Last updated:
ID:
871112
Start date:
22 July 2025
Project status:
Current
Principal investigator:
Mr Yijiang Zheng
Lead institution:
George Washington University, United States of America

Outline of Proposed Research:
This research aims to develop a method for generating synthetic DXA (Dual-energy X-ray Absorptiometry) images using advanced 3D optical body scans, offering a safer and more accessible alternative for assessing body composition. DXA is the current gold standard for measuring fat, lean tissue, and bone density, but it involves radiation exposure, high cost, and limited availability.

The central question guiding this research is:
Can 3D body surface scans, combined with relevant demographic and physiological data, be used to accurately generate synthetic DXA images for body composition analysis?

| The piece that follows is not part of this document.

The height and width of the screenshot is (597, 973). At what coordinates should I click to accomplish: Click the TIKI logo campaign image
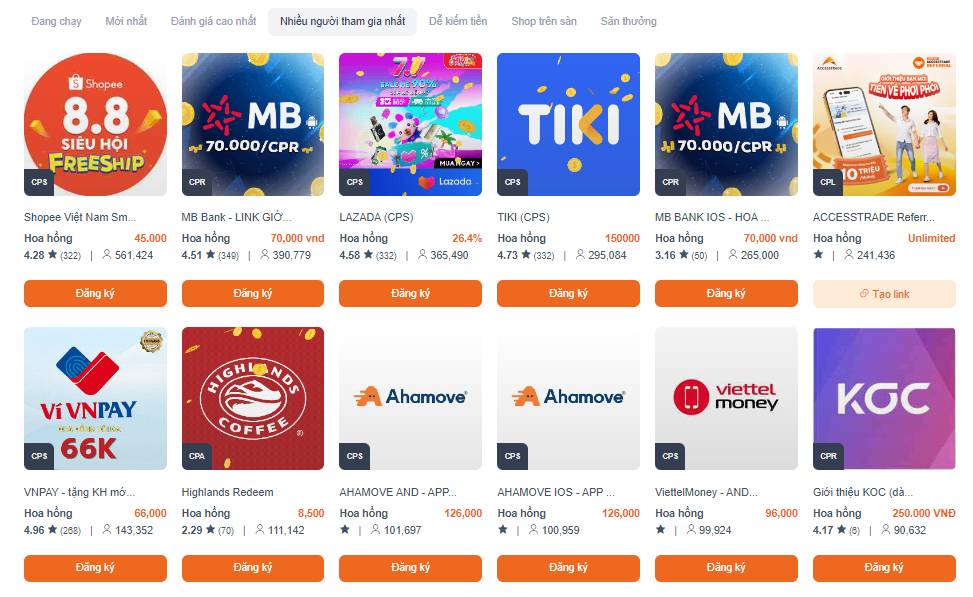pyautogui.click(x=568, y=124)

The objectives of this project:
To train a machine learning model capable of translating 3D body scans into synthetic DXA-like images which requires pre-training on large scale DXA images.
To evaluate the accuracy of the synthetic images in replicating clinically relevant body composition metrics.
To explore how incorporating additional factors such as age, sex, ethnicity, height, weight, and functional performance enhances prediction accuracy.

The scientific rationale lies in the potential of 3D scanning technology and AI to simulate internal body composition from external morphology. Success in this area could reduce dependence on DXA equipment, lower healthcare costs, and broaden access to routine health monitoring.